◆ **Work instructions**:
Retype the listing lines starting with the one containing "Viewport: 654px width, 375px height." and going on through the one containing "Action: point(365,248)", both included, and leave the pictures out of your answer.

◆ **Data for processing**:
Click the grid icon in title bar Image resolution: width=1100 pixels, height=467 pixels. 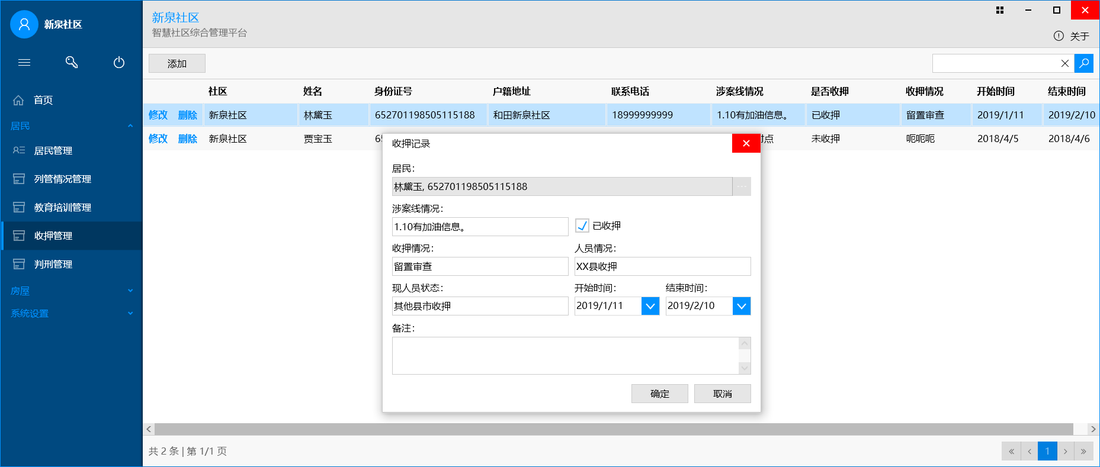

--

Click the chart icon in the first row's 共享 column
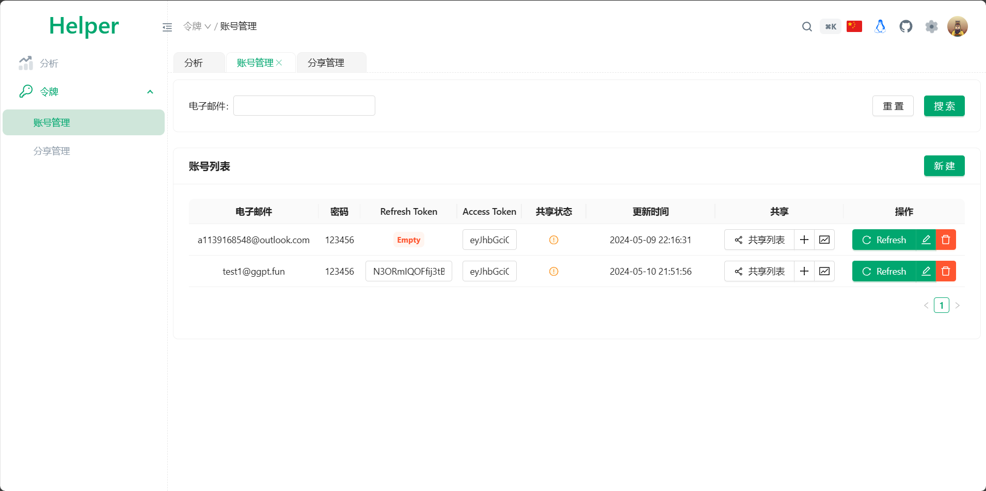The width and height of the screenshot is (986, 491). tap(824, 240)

==

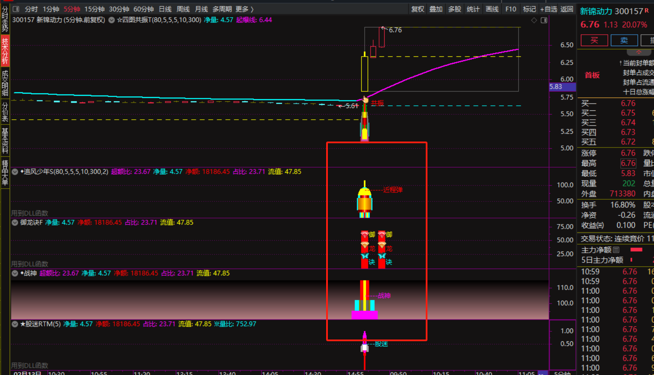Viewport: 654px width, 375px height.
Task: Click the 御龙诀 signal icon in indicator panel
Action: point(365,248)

◆ **Final answer**:
Viewport: 654px width, 375px height.
Task: Click the 御龙诀 signal icon in indicator panel
Action: point(365,248)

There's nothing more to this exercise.